The majority unduly fear that, if the strict liability rule is applied to economic loss, “The manufacturer would be liable for damages of unknown and unlimited scope.” This would not be so if the notion of “defective” in the strict liability doctrine is viewed as coextensive with the concept of “unmerchantable” in the implied warranty field. This term has been well defined by ease law and has been deemed to be certain enough for use in our recently enacted Commercial Code (see §2314). Equating “defective” with “unmerchantable” comports with the purpose of Greenman, which was not to expand the notion of when the manufacturer has breached his initially implied duty to the purchaser, but only to eliminate the sales law’s restrictions on recovery for that breach of duty (the privity and notice requirements and the operation of disclaimers) where the buyer is an ordinary consumer.

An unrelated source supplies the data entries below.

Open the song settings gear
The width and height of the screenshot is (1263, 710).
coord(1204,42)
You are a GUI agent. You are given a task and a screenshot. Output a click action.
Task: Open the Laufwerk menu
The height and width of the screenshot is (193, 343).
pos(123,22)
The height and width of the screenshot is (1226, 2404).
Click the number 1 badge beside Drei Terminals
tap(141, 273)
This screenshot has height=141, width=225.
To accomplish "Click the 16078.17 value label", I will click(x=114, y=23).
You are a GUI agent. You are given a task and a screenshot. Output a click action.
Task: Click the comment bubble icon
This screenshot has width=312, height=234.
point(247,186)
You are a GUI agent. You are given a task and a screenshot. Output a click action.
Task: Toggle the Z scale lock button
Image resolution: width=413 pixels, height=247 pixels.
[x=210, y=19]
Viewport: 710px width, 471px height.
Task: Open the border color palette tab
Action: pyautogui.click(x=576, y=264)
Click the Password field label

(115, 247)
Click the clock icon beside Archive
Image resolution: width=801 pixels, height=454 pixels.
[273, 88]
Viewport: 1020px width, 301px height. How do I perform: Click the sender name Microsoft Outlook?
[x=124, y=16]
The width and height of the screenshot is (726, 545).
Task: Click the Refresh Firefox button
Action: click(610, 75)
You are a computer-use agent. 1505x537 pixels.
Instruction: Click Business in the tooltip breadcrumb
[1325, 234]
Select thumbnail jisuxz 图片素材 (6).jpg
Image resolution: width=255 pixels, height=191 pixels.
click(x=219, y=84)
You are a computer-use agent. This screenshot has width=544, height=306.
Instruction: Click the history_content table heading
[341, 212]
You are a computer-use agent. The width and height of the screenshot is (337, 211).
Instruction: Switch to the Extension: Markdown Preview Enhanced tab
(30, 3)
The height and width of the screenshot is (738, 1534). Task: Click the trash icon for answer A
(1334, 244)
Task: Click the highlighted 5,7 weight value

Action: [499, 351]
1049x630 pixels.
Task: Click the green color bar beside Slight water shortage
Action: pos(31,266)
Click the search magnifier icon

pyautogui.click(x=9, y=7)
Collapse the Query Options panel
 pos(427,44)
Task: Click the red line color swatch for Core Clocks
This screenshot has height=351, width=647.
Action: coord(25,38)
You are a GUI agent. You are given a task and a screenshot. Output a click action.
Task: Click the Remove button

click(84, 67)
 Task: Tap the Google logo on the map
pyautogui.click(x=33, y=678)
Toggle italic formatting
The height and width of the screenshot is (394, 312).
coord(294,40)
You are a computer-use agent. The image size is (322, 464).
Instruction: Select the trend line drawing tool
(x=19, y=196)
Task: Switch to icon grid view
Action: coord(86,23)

The majority also point to Mr. Barefield’s alleged success with the truck and state that “If under these circumstances defendant is strictly liable in tort for the commercial loss suffered by plaintiff, then it would be liable for business losses of other truckers caused by the failure of its trucks to meet the specific needs of their businesses, even though those needs were communicated only to the dealer. ’' Here the majority seem to equate strict liability and the implied warranty of fitness for a particular purpose. (See Com. Code, § 2315.)5 No authority [26]is cited for this proposition, and I have found none. So far as I know, no proponent of the concept of manufacturers’ strict liability has ever seriously argued that the manufacturer should be liable for the product’s inability to serve specific needs which the buyer communicates only to the retailer, except insofar as those needs conform to what the product is ordinarily expected (by the manufacturer and the consuming public) to do. Mr. Barefield’s testimony went only to show that the truck could do “the jobs for which it was built” (Greenman v. Yuba Power Products, Inc., supra, 59 Cal.2d 57, 64), i.e., that it was merchantable. Apparently he did not convince the trial court. I fail to see how this testimony tends to support the majority’s “horrible consequences” argument, for there is no indication that the trial court relied on plaintiff’s or Barefield’s communications of their needs to the dealer in finding the truck to be “defective.”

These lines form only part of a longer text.